We’ve already seen how innovative, high-quality models like the Perry Preschool program in Michigan and the Abecedarian Project in North Carolina, two controlled trials of the long-term impact of preschool, promote high school graduation and employment and lower the likelihood of incarceration. State-funded models that target the neediest communities, like New Jersey’s Abbott Preschool Program, are helping to narrow the achievement gap in K-12. And Nobel Prize-winning economist James Heckman and Federal Reserve officials have already told us that every dollar invested in high-quality preschool produces a return on investment that can range from $3 to $10.

It is in this spirit of historic potential that we welcome Gov. Charlie Baker to the State House. He and his team have the opportunity to break new ground.

During a gubernatorial debate, Baker acknowledged Massachusetts’s progress on preschool, adding, “we have to make sure when we make that investment we have kids going into schools where they continue to benefit from the gain that they received as a result of being in that program.”
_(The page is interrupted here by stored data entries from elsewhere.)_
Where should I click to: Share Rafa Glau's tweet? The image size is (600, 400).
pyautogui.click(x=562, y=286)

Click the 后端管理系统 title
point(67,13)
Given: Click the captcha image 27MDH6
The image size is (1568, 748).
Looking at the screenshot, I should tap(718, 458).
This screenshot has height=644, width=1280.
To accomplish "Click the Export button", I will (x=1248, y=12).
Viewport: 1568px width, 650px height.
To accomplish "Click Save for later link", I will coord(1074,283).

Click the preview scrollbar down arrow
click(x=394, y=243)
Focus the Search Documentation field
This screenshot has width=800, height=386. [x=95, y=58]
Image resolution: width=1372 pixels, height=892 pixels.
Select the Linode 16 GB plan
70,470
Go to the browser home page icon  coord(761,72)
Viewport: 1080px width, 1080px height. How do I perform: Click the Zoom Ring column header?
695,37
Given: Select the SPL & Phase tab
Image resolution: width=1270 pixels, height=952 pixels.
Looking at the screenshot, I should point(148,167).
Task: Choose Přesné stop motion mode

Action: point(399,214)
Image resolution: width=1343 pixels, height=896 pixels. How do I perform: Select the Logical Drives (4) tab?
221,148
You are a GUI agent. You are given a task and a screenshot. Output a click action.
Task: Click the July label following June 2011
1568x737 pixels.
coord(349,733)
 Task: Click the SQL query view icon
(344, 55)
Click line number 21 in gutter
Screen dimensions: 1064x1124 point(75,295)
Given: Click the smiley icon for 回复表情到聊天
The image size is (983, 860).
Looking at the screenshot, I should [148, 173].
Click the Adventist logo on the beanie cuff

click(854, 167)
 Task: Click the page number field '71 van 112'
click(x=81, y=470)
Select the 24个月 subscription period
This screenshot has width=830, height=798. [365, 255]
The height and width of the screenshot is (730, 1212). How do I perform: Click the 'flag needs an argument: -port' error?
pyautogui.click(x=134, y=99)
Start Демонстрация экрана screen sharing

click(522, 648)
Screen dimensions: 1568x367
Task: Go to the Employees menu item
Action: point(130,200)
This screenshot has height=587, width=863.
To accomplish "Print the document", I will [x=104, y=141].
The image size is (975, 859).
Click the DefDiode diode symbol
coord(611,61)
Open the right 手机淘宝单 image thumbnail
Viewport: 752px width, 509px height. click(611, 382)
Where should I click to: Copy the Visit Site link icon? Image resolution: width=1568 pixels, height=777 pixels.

I whole-heartedly agree. The Commonwealth needs strong K-12 schools. But having served for nearly two decades as a school superintendent and as an interim superintendent in five Massachusetts communities, I can tell you that K-12 schools cannot reform education on their own. There’s too much work to do. Too many achievement gaps are already in place on the first day that children walk into kindergarten.

That’s why we need high-quality early education and care programs that start from birth and prepare children to become proficient readers by the third grade.

WHAT ARE WE UP AGAINST?

Research from Stanford University found gaps in language proficiency among 18-month-old toddlers from disadvantaged families. At that young age, they were already months behind children from more advantaged families. Letting these early gaps fester and grow dooms children to falling further behind in the early grades, a crushing and unnecessary experience.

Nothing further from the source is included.